- A Organização para a Cooperação e Desenvolvimento Econômico (OCDE) revisou suas previsões de crescimento global para 3,2% em 2025.
- As expectativas para os Estados Unidos foram elevadas para 1,8% em 2025, acima da previsão anterior de 1,6%.
- O crescimento dos EUA deve cair em relação ao 2,8% registrado em 2024, com uma expectativa de 1,5% para 2026.
- As tarifas de importação dos EUA, com alíquota efetiva de 19,5%, impactam o consumo e o mercado de trabalho, resultando em aumento do desemprego.
- A OCDE alerta sobre riscos econômicos, incluindo novas tarifas e pressão inflacionária, destacando a importância do diálogo entre países para reduzir barreiras comerciais.
A Organização para a Cooperação e Desenvolvimento Econômico (OCDE) revisou suas previsões de crescimento global, elevando-as para 3,2% em 2025, apesar das incertezas econômicas geradas pelas tarifas comerciais dos EUA. As novas estimativas refletem um impacto positivo das compras antecipadas antes do aumento das tarifas, que começaram em agosto.

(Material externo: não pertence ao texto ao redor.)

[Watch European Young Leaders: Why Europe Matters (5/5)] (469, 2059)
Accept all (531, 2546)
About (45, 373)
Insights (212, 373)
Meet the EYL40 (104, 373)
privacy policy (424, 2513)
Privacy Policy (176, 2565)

O crescimento esperado para os Estados Unidos foi ajustado para 1,8% em 2025, ligeiramente acima da previsão anterior de 1,6%. No entanto, a OCDE alerta que esse crescimento ainda representa uma queda em relação ao 2,8% registrado em 2024. Para 2026, a expectativa é de uma desaceleração adicional, com crescimento projetado de 1,5%.
Impacto das Tarifas
As tarifas de importação dos EUA, que atingem uma alíquota efetiva de 19,5%, a mais alta desde 1933, ainda não mostraram seus efeitos completos. A OCDE destaca que as empresas têm absorvido parte dos custos, mas as consequências já são visíveis em escolhas de consumo e no mercado de trabalho. O aumento do desemprego e a redução de vagas disponíveis são sinais de uma economia em desaceleração.
Além disso, a OCDE prevê que a inflação nos países do G20 deve ser de 3,4% em 2025, uma leve redução em relação à previsão anterior de 3,6%. Para os EUA, a expectativa de inflação foi revisada para 2,7%, abaixo dos 3,2% projetados anteriormente.
Riscos e Incertezas
A organização também aponta riscos significativos para o futuro econômico, incluindo a possibilidade de novas tarifas e a pressão inflacionária. O economista-chefe da OCDE, Álvaro Santos Pereira, enfatiza que as políticas comerciais dos EUA têm efeitos complexos e ainda estão sendo avaliadas. A necessidade de diálogo entre países para reduzir barreiras comerciais é crucial para o crescimento econômico global.
Com a economia global mostrando resiliência, a OCDE observa que o investimento em inteligência artificial e o suporte fiscal na China podem ajudar a mitigar os impactos negativos das tarifas. Contudo, a incerteza política e econômica continua a ser um fator de preocupação para o crescimento futuro.